明日できること今日はせず
人形作家・写真家 石塚公昭の身辺雑記
 



来年定年で田舎へ帰るK2さんが、今のうちにやれることはやっておこう、というわけか、女性を連れてきた。事前にお手柔らかに、というメールが回ってきたので、そちらを見ないようにしていた。どこの店でも飲むと声が大きくなり迷惑なのだが、ヒソヒソと話している。なんだやればできるじゃないか。しかも自分のことを“僕”なんてぬかしていやがる。敬語を使えることも初めて知った。腰の低きこと、谷崎潤一郎『春琴抄』の佐助の如しである。可笑しいのなんの。武士の情けで突っ込まないでいてあげた。 拙著『貝の穴に河童の居る事』(風濤社)で笛吹と踊りの師匠の夫婦と房総の海辺に旅行に来る師匠仲間の娘をやってくれたAちゃんは、撮影直後に結婚したのだが、妊娠したと聞いた。河童に目をつけられる重要な役どころをやってもらった。その前年には、三島由紀夫の『潮騒』の初枝をやってもらっている。

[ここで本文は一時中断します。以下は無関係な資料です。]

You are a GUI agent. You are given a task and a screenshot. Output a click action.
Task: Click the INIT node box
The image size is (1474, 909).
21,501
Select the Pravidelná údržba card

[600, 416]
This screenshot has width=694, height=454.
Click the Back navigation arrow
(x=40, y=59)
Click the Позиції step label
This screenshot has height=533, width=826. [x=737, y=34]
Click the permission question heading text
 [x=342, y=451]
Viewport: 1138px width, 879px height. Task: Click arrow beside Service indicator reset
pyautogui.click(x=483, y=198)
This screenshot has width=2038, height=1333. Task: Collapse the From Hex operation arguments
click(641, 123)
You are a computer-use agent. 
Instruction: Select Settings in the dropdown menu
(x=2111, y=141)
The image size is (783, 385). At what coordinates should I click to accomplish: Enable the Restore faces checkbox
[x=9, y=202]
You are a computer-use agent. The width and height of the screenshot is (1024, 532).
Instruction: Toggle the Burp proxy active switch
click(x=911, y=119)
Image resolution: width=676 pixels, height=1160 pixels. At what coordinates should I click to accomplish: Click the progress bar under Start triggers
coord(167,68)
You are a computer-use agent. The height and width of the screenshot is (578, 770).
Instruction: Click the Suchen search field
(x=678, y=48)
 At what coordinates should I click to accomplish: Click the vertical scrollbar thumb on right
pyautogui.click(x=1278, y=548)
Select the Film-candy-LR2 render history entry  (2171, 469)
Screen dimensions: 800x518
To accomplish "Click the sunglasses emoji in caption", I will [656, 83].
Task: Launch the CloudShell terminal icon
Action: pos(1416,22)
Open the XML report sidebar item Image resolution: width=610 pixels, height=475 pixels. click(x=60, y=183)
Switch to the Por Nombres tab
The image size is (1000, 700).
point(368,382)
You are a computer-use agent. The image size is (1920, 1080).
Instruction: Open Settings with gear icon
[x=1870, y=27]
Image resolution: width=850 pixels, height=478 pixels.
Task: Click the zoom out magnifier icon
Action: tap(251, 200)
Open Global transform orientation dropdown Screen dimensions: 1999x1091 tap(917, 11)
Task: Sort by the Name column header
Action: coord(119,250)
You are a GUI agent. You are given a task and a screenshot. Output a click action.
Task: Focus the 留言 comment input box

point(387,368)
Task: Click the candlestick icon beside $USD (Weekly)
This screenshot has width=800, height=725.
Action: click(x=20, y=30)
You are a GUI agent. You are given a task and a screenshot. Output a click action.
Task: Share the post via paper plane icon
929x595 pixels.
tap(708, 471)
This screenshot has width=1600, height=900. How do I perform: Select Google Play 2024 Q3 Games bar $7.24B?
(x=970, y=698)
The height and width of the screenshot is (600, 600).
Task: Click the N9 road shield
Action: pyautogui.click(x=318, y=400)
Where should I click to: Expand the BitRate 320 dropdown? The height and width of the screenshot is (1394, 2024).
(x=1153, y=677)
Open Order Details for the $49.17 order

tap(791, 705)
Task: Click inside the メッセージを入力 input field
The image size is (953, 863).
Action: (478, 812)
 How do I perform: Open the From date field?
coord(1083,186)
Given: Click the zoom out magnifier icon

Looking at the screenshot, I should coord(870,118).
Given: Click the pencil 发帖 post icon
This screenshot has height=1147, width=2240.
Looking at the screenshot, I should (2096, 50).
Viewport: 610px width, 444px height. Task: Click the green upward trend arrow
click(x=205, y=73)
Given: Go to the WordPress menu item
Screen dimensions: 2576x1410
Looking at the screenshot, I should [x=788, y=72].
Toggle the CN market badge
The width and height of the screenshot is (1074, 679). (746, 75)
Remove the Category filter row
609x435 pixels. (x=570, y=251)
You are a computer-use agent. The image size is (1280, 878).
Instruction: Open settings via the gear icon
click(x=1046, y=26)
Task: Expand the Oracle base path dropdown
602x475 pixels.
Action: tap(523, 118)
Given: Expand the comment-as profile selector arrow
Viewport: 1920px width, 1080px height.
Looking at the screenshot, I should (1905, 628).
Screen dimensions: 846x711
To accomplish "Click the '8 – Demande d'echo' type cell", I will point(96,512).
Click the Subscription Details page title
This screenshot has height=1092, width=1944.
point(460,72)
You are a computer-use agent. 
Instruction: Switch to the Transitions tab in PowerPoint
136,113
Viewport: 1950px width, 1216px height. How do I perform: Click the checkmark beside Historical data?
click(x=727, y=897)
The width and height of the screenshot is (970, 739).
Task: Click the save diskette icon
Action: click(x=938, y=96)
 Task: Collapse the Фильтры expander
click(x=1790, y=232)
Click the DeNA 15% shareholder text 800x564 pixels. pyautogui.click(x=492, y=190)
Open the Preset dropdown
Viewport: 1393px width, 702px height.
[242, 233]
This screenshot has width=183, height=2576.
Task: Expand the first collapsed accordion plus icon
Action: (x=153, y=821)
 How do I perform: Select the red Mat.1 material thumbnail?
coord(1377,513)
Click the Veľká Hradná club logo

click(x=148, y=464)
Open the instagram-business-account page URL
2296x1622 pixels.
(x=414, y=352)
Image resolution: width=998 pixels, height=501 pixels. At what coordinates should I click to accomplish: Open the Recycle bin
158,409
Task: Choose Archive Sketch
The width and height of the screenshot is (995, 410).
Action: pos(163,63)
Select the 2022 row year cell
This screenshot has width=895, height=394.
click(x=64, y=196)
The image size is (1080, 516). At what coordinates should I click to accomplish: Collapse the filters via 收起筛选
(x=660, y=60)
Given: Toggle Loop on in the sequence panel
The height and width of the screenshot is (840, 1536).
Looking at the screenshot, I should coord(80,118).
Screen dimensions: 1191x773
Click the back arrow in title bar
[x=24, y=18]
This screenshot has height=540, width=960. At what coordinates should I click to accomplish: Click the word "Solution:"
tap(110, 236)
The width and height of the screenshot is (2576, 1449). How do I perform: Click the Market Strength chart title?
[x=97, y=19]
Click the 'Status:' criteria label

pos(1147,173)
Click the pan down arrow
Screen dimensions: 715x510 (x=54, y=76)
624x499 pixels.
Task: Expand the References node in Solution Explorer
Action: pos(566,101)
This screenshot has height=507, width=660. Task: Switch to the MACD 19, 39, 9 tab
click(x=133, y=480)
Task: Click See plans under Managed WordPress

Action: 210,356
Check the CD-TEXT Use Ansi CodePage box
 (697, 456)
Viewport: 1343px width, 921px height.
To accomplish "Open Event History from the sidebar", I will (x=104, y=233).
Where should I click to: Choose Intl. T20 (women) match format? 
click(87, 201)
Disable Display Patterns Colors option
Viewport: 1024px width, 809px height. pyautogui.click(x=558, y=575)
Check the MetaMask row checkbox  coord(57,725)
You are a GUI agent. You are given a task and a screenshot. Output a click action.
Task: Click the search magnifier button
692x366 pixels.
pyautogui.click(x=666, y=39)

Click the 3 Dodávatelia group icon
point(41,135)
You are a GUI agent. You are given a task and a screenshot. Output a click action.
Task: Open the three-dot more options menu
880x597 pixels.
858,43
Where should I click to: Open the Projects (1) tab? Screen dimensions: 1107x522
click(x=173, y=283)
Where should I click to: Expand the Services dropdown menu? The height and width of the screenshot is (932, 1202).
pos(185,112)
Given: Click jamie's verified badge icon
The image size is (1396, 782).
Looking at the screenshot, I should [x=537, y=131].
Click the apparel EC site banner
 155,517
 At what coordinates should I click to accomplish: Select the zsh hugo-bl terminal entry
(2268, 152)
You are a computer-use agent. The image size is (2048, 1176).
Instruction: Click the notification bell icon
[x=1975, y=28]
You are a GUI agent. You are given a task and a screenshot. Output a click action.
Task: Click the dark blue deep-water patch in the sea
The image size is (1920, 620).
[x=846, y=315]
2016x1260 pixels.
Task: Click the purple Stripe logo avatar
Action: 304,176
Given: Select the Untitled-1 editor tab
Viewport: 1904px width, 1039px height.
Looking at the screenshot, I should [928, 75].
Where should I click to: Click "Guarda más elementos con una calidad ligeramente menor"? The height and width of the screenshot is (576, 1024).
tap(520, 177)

この時は撮影日にヘアースタイルが昭和的でなくなっていて焦ったが、河童の時は、たった数ヵ月で痩せてしまって面食らった。着物の下にタオルを巻いたり、ほっぺたを膨らませたり。何しろむっちりした娘と書いてあるのでしかたがない。今にしてみれば色恋が原因だったのは間違いないだろう。一般人を起用する場合は注意を要する。その後、旅館の番頭にも撮影直前に床屋に行かれてしまったのであった。